The Evaluating Predictive Uncertainty challenge was particularly telling in this respect because participants were tested on several metrics and the ranked only according to log loss. When Joaquin presented the results, he also had a long detailed discussion of how exactly log loss was an unreasonable loss function.
A loss function should be a variable to a decision-theoretic learning algorithm. I find it pointless to use a different loss in training than in evaluation. Specify a loss function in advance, and *then* train. Loss function is not a good proxy for dealing with overfitting and “noise”.
Log-loss is very reasonable in some applications, such as compression and investment. Not always, of course.
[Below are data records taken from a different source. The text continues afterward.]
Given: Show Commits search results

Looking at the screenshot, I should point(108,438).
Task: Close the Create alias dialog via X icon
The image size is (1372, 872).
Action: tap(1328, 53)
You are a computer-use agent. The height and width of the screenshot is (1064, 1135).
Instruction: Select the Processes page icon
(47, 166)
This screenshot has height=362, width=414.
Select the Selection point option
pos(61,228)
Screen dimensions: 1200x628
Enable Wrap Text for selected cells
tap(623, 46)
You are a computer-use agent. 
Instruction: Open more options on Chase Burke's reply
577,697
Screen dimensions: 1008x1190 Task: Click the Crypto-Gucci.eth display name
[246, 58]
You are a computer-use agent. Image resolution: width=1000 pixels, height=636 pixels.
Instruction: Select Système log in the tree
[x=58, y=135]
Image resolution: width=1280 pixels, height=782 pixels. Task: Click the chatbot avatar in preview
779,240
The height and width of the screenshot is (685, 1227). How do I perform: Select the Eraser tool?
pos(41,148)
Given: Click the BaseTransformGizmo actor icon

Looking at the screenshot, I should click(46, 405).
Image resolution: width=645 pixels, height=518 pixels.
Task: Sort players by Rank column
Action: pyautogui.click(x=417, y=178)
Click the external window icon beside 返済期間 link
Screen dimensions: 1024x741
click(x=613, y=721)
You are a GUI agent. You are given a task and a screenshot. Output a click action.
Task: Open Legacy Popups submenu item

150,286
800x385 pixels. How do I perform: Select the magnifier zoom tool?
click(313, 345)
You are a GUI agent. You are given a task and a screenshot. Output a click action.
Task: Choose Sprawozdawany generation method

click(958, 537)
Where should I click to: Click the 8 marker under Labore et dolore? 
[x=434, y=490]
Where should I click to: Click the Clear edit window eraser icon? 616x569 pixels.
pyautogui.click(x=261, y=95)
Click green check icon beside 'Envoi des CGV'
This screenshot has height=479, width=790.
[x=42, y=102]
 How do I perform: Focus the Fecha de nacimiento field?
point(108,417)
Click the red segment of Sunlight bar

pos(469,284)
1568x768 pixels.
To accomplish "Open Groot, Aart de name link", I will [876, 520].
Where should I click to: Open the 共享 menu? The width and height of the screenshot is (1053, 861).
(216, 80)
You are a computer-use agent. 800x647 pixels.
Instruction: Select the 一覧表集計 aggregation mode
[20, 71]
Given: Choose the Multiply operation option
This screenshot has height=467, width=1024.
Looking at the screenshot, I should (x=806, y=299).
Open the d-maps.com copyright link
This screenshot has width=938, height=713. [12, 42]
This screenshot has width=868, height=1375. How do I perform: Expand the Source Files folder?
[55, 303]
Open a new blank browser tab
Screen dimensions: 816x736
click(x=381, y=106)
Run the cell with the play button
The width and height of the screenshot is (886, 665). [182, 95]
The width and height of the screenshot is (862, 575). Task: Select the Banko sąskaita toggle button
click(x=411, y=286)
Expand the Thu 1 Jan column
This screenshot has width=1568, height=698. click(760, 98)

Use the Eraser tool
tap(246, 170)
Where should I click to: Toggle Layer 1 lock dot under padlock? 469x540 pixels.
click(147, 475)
But a learning method that suffers infinite loss when it was known that log-loss should also be seen as unreasonable 😉 Imagine a compression algorithm that fills your hard drive with zeros…
Well, talking about money, in Kelly gambling log-loss gives the growth rate of capital. It is true that infinite loss doesn’t mean you lost infinitely much, you’re just bust.
More importantly, I see log-loss as a proxy for 0/1 loss, just like quadratic, exponential, hinge loss, and what have you. (I don’t quite agree with Aleks that using a proxy for the actual loss is always bad. For one thing, optimizing 0/1 loss is usually hopelessly.) Most probabilistic methods are inherently log-loss oriented, so it is relevant in that sense too.
Somewhat off-topic, I have been wondering if there are any results about consistency of convex loss minimization without assuming that the Bayes act is in the hypothesis class (or arbitrarily close). For instance, Steinwart, Lugosi and others seem to always use this assumption. Any suggestions?